Tomohiro Araya

Personal information
- Born: October 22, 1994 (age 31)
- Height: 174 cm (5 ft 9 in)
- Weight: 64 kg (141 lb)

Sport
- Sport: Wushu
- Event(s): Taijiquan, Taijijian

Medal record
Representing Japan
Men's Wushu Taolu
World Games
| Silver medal – second place | 2025 Chengdu | Taijiquan+Taijijian |
World Championships
| Gold medal – first place | 2017 Kazan | Taijijian |
| Silver medal – second place | 2015 Jakarta | Taijiquan |
| Silver medal – second place | 2015 Jakarta | Taijijian |
| Bronze medal – third place | 2017 Kazan | Taijiquan |
| Bronze medal – third place | 2023 Fort Worth | Taijiquan |
| Bronze medal – third place | 2023 Fort Worth | Taijijian |
| Bronze medal – third place | 2025 Brasília | Taijijian |
World Cup
| Gold medal – first place | 2016 Fuzhou | Taijijian |
| Silver medal – second place | 2024 Yokohama | Taijiquan |
| Silver medal – second place | 2024 Yokohama | Taijijian |
| Bronze medal – third place | 2016 Fuzhou | Taijiquan |
Asian Games
| Silver medal – second place | 2018 Jakarta-Palembang | Taijiquan |
Asian Championships
| Gold medal – first place | 2024 Macau | Taijijian |
| Silver medal – second place | 2016 Taoyuan | Taijijian |
| Silver medal – second place | 2024 Macau | Taijiquan Pair |
Asian Cup
| Gold medal – first place | 2025 Songyuan | Taijiquan Pair |
| Silver medal – second place | 2025 Songyuan | Taijijian |
World Junior Championships
| Silver medal – second place | 2012 Macau | Taijiquan A |
| Bronze medal – third place | 2012 Macau | Taijijian A |
| Bronze medal – third place | 2010 Singapore | Taijijian A |

= Tomohiro Araya =

Japanese wushu practitioner

Tomohiro Araya (荒谷 友碩; born October 22, 1994) is a taijiquan athlete from Japan.

== Career ==
Tomohiro competed in the 2010 and 2012 World Junior Wushu Championships winning three medals.

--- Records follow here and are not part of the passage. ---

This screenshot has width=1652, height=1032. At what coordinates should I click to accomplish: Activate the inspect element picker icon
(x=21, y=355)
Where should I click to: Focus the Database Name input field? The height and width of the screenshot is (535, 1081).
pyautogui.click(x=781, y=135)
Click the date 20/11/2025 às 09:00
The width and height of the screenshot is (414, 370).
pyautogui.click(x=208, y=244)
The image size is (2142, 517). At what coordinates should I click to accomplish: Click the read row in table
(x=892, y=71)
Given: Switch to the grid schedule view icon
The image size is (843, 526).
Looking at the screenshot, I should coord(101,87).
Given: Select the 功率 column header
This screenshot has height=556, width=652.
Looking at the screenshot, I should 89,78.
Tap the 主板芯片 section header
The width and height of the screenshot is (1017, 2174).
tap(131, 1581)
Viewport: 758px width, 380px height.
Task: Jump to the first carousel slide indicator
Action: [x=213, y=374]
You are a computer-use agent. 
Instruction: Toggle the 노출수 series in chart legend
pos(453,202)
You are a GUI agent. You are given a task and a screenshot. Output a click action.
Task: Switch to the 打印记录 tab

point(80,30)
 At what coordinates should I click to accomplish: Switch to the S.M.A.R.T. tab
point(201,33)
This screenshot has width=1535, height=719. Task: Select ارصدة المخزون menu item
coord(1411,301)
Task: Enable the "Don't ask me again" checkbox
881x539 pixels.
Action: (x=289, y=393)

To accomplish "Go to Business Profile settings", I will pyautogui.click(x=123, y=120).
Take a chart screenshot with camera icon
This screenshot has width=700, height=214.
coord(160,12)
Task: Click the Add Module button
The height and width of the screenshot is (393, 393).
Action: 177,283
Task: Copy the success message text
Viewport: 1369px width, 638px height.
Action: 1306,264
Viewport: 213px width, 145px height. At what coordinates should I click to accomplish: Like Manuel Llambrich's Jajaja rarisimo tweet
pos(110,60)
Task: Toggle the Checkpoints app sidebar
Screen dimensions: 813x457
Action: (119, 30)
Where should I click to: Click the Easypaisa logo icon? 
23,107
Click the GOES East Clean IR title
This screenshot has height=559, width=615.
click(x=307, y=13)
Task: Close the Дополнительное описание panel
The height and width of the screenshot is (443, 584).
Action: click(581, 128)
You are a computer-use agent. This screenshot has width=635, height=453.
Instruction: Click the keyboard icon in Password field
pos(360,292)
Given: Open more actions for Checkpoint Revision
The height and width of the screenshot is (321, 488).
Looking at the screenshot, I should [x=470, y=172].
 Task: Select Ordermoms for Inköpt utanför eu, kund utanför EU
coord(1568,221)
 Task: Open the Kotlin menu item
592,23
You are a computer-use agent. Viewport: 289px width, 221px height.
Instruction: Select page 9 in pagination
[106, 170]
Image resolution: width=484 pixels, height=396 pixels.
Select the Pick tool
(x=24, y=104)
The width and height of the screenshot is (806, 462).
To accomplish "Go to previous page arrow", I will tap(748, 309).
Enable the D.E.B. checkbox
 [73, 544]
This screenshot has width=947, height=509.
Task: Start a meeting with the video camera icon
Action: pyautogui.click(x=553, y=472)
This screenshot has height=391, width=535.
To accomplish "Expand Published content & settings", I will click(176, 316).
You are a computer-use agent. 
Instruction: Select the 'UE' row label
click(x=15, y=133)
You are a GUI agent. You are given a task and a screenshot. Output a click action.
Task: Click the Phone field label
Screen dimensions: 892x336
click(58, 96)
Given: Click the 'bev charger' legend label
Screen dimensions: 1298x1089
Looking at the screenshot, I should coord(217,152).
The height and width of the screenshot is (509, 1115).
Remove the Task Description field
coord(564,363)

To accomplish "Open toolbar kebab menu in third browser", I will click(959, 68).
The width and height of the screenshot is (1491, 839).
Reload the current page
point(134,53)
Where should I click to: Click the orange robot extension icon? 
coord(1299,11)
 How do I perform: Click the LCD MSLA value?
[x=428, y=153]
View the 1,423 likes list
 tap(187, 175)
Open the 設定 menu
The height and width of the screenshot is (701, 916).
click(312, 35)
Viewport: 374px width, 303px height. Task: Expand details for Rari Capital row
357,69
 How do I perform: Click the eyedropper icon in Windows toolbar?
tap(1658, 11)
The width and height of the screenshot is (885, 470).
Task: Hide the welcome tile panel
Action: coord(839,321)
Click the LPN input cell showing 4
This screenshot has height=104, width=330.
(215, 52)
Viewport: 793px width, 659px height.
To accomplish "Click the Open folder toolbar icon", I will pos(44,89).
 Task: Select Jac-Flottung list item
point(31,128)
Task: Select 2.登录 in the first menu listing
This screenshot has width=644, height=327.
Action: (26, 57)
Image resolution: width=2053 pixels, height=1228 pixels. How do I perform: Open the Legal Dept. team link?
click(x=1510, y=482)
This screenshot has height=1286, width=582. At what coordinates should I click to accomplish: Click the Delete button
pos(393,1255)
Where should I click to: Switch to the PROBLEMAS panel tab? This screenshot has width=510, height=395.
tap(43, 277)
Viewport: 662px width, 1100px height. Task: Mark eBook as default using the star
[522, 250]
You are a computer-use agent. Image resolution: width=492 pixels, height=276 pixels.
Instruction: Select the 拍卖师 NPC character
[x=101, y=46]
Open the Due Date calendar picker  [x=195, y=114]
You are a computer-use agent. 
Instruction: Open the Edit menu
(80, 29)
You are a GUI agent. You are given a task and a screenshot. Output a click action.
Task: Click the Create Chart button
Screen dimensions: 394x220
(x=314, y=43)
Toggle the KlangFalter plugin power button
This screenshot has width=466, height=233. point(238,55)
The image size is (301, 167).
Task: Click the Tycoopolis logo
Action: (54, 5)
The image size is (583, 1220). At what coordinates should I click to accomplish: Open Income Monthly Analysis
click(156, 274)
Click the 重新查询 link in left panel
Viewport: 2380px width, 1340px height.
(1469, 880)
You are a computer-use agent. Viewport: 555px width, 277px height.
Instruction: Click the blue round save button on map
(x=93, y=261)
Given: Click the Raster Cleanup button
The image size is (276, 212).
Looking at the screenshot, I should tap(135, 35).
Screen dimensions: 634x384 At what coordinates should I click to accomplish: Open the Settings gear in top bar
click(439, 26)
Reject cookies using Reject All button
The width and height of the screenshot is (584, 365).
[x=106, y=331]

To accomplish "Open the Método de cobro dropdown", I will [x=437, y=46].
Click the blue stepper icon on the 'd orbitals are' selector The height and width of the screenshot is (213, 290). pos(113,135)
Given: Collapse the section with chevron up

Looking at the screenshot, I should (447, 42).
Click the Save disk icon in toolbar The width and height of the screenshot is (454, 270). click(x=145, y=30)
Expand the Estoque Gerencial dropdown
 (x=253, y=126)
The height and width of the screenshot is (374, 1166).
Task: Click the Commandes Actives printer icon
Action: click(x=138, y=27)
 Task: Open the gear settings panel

Tomohiro made his international senior debut at the 2015 World Wushu Championships where he was a double silver medalist. This qualified him for the 2016 Taolu World Cup where he won a gold medal in taijijian and a bronze medal in taijiquan. A year later, he was the world champion in taijijian and a bronze medalist in taijiquan at the 2017 World Wushu Championships. At the 2018 Asian Games, he won the silver medal in men's taijiquan, earning the only medal for Japan in wushu at the games.

At the 2023 World Wushu Championships, Tomohiro won bronze medals in taijiquan and taijijian. Several months later, he became the Asian champion in taijijian and won a silver medal in taijiquan doubles at the 2024 Asian Wushu Championships. He then won silver medals in taijiquan and taijijian at the 2024 Taolu World Cup. A year later, he won the gold medal in taijiquan pair and the silver medal in taijijian at the 2025 Taolu Asian Cup.